Assessment: For each semester: 1 exam of 3 h, 1 essay, 5 practical exercises.

Prerequisites: Nil; may not be taken with Physiology 2.

Textbook: R. Rhoades and R. Pflanzer, Human Physiology, Saunders, Philadelphia, USA, 1992; R. Berne and M. Levy, Principles of Physiology, C.V. Mosby Co., St Louis, 1990.

Course supervisor: Dr M. Frommer (in 1995).

From 1996 on - Physiology 2 Introductory (8 units)

Preamble: This is effectively a new course, from 1996, to replace Physiology (Auxiliary). Unlike the Auxiliary course, this course permits students to proceed to 3rd year Physiology and, in addition, has prerequisites, as detailed below.

Course description: This is a general course dealing with the functions of the major human body systems: nerve and muscle physiology, endocrinology, metabolism, reproduction, blood, immunity, kidney, body fluids, gastrointestinal function, respiration, heart, circulation, central neurophysiology, basic neuroanatomy and principles of data analysis.

Lectures: 3 per week, where students attend the same lectures as Dentistry 2.

Tutorials or practical classes: 1 h per week (5 pracs per semester).

Assessment: For each semester: 1 exam of 3 h, 1 essay, an oral and two written practical exercises.
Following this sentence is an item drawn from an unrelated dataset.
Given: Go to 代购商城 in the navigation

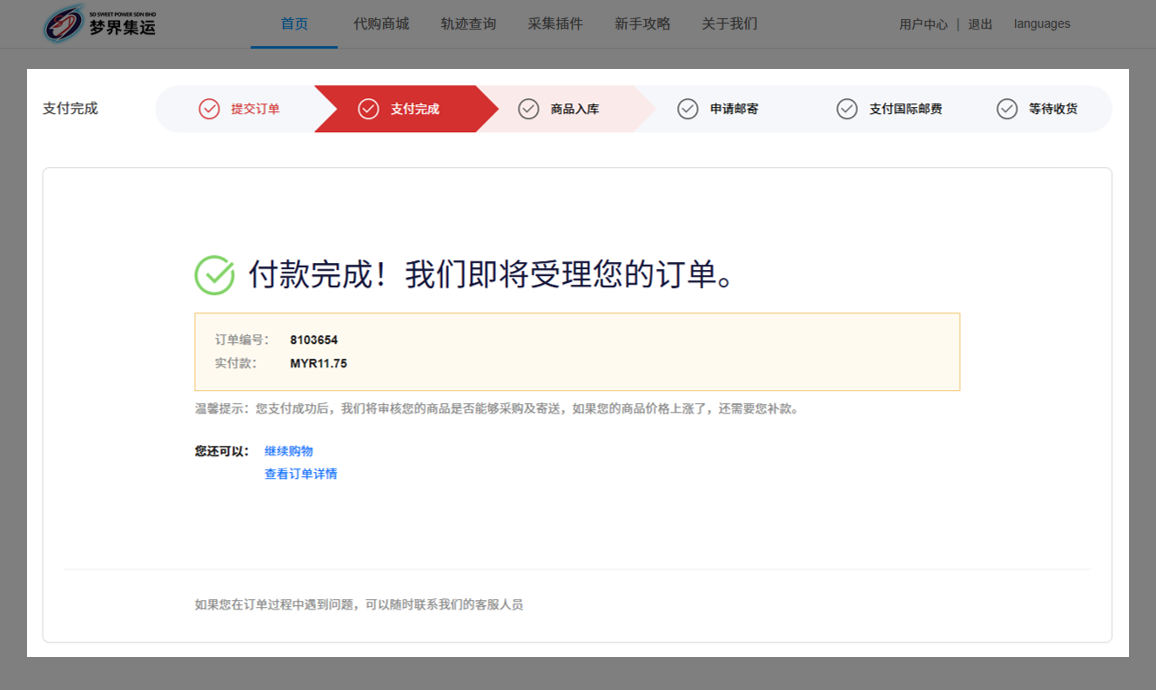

Prerequisites: Chemistry 1 or Chemistry 1 (Advanced) and Mathematics 1 or Mathematics 1 (Advanced) or Mathematics 1 (Life Sciences) plus two of the following: Biology 1, Biology 1 (Advanced), Computer Science 1, Computer Science 1 (Advanced), Physics 1, Physics 1 (Advanced), Psychology 1.

Textbook: R. Rhoades and R. Pflanzer, Human Physiology, Saunders, Philadelphia, USA, 1992; R. Berne and M. Levy, Principles of Physiology, C.V. Mosby Co., St Louis, 1990.
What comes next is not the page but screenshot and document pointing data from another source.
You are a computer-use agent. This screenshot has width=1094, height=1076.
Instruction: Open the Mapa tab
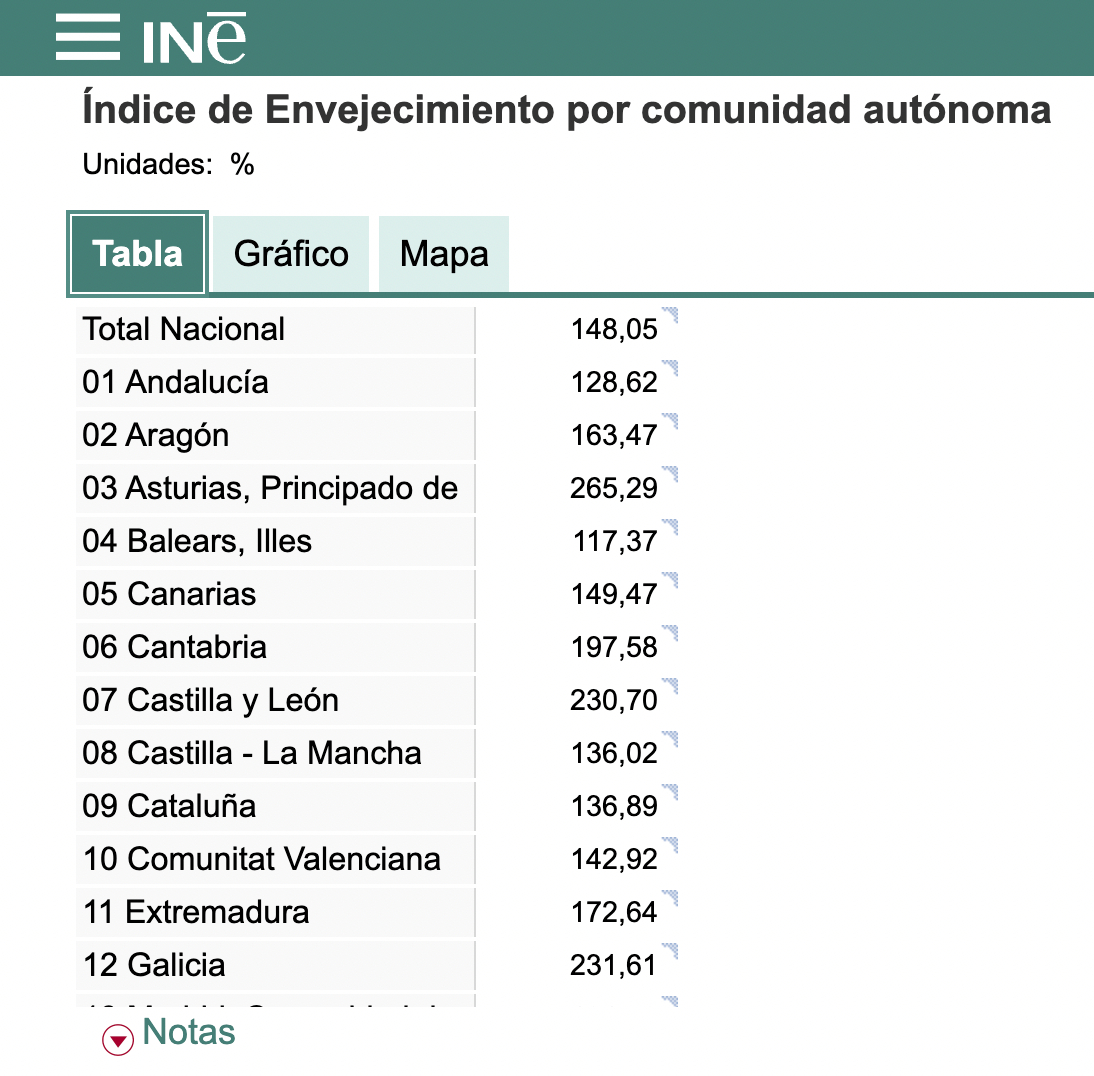[x=444, y=254]
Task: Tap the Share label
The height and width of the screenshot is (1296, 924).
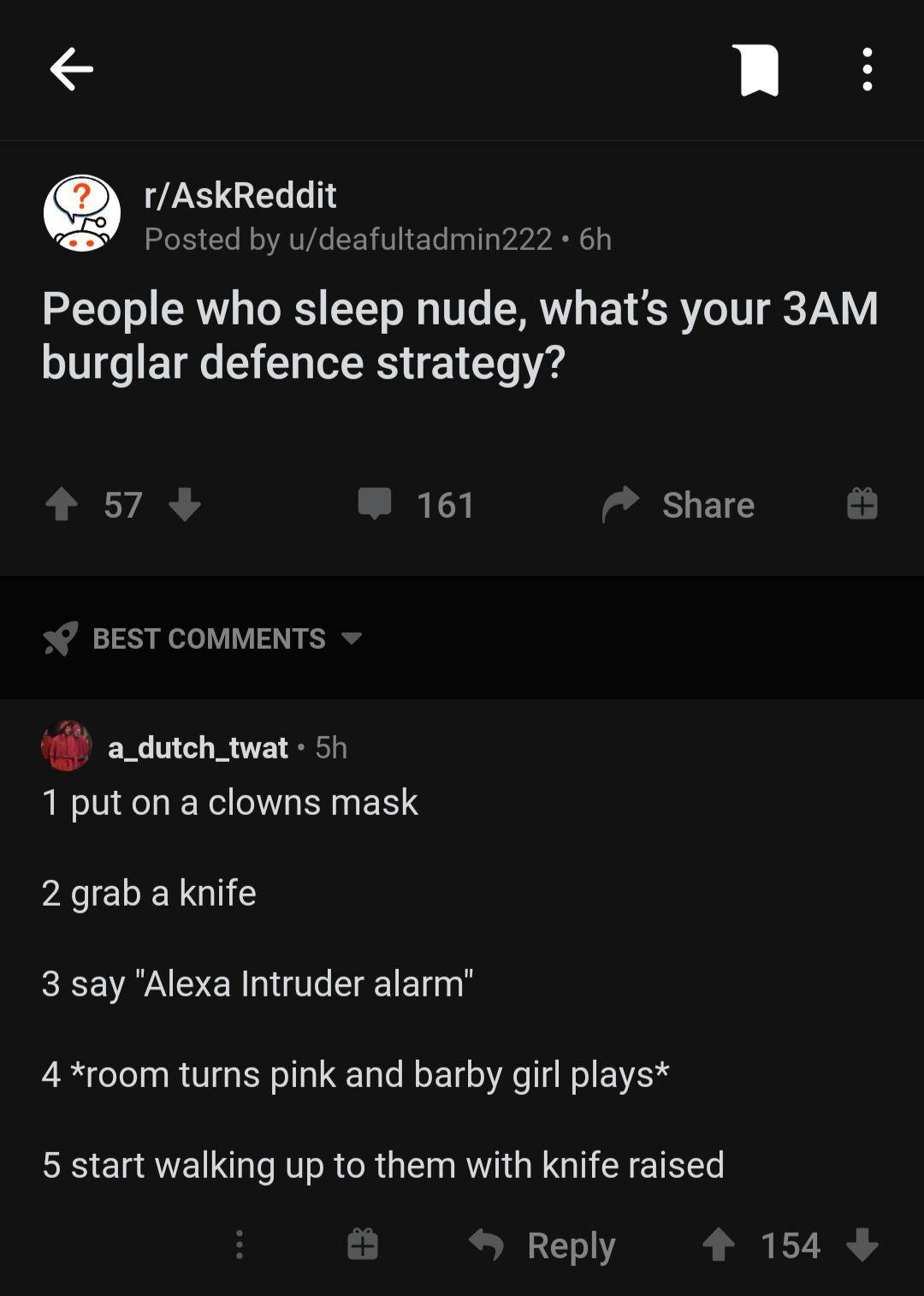Action: 708,505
Course supervisor: Dr M. Frommer (in 1996).

Physiology 3 (24 units)

Preamble: This course is available to BSc students who enrolled prior to 1991, to those obtaining a Credit in Physiology 2 (Auxiliary) in 1995, and to those obtaining a Pass in Physiology 2 (Introductory) from 1996 on.

Course description: This course is run in parallel with the Bachelor of Medical Science course in year 3. First semester entails the study of Neuroscience. Second semester consists of two options: continuing to more advanced neuroscience studies in Neuroscience: Cellular & Integrative or undertaking the study of Cardiovascular Function in Sport and Disease. For details, please refer to the Medical Science, year 3 entries (above).

Prerequisites: Physiology 2 (Introductory) is the qualifying course. Prerequisite courses are Biochemistry 2 or Biochemistry 2 (Auxiliary), plus an intermediate course in one of the following subjects: Anatomy & Histology, Biology, Chemistry, Computer Science, Mathematics, Mathematical Statistics, Microbiology, Pharmacology, Physics and Psychology. Students in the Faculty of Engineering who have completed Physiology 2 (Introductory) plus at least one other intermediate course in one of the above subjects may also be permitted to enrol.

For 1996 only, students who have completed Physiology 2 (Auxiliary) but who have not completed the other prerequisites for Physiology 3 will be permitted to enrol in Physiology 3, provided they have achieved a pass at the level of Credit or better in Physiology 2 (Auxiliary).


Course organization and day-to-day running of courses

Alan Joffe plays a major role in the organization and 'hands-on' running of the various courses, particularly all of those in Medicine and the 3rd year of Medical Science and Science.